Strawberry Seeds and Clover

My editor at Alban Lake sent me two packets of strawberry seeds with a box of review copies. They are tiny and neat little packets, colored pink. When I sent a thank you, he was confused until I showed him a picture of the strawberry seeds. Then he asked if they came with the books. I replied yes. Apparently strawberries are difficult to germinate.

It felt like a sign. I don’t believe in organized religion, but I like to think that certain random events have meaning. Also I don’t like strawberries that much, but planting them may provide some more color. I’m considering the same with clover seeds, and maybe new roses.

The rose bush in our garden, as you may know, is knocked over. I was considering planting clover to cover the dry patches in our yard, which were eroding quickly from the lack of grass. There are ant piles, dozens of them, a few parrots and woodpeckers, bees from a hive we have not found because both trees with hives suffered a great fall. It’s for the best, since I partly planted coneflowers for them and for the meandering butterflies.

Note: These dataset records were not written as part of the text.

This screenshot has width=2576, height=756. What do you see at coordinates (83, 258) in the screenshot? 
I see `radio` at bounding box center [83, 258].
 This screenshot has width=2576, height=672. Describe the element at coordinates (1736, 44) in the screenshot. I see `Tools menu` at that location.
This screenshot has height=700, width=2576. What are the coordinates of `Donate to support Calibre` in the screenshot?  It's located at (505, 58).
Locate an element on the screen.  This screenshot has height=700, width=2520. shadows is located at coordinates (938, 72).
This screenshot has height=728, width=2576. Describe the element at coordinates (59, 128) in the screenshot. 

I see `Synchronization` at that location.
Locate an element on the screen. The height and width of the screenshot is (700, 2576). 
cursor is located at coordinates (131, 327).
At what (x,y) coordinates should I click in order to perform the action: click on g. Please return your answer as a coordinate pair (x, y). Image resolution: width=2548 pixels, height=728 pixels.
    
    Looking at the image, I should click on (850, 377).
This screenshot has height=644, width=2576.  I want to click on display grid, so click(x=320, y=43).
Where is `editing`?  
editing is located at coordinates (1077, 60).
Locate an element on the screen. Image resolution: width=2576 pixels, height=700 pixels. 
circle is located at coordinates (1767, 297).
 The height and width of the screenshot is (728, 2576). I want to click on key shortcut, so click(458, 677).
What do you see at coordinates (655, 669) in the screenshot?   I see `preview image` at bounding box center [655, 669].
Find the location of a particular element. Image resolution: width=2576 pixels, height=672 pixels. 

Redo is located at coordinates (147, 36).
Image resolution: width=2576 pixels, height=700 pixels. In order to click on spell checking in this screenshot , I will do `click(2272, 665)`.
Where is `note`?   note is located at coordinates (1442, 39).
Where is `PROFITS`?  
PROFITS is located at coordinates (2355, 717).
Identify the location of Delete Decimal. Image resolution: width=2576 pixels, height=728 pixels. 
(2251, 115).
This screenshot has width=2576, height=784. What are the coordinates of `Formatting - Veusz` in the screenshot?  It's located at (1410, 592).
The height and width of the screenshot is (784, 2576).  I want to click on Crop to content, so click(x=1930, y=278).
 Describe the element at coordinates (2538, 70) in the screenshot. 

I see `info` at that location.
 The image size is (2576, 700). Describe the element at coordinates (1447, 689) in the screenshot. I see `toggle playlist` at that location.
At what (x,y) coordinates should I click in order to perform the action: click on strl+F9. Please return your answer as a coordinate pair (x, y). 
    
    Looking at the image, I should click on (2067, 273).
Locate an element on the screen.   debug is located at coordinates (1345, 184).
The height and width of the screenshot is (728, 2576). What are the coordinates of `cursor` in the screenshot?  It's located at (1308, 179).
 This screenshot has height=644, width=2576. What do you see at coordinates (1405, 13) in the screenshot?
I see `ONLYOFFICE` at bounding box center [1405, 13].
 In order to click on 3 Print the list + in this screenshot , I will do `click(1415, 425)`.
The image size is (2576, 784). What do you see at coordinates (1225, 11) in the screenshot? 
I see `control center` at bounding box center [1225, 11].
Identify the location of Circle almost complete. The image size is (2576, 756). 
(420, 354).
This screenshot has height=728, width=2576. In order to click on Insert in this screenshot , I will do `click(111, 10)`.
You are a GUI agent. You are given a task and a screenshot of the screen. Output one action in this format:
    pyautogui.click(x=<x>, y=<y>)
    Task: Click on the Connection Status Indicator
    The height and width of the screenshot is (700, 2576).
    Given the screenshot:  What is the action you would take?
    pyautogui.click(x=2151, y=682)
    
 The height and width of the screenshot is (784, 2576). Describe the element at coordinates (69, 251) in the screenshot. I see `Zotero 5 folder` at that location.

As for writing, the Trump Utopia/Dystopia anthology came out; it has one of my short stories, and so far has favorable reviews. Writing for that was cathartic. Where the Stars Rise is still getting favorable reviews. I’m taking part in a rejection contest with a group of friends, and the winner gets handmade plushies and a model. So far I’ve been rejected a lot, but that is a part of life. Some days, the seeds don’t bloom.

This year, there is planting in the literal and the metaphorical sense. We have seeds that may seem to grow, that do ro don’t germinate. Some seeds, like roses, apparently require months of refrigeration. That’s why buying a small bush or plant seems more sensible. It’s why some books need time to come out onto the page, and into print.

We’re one month into 2018. I’m going to see if I can plant strawberries.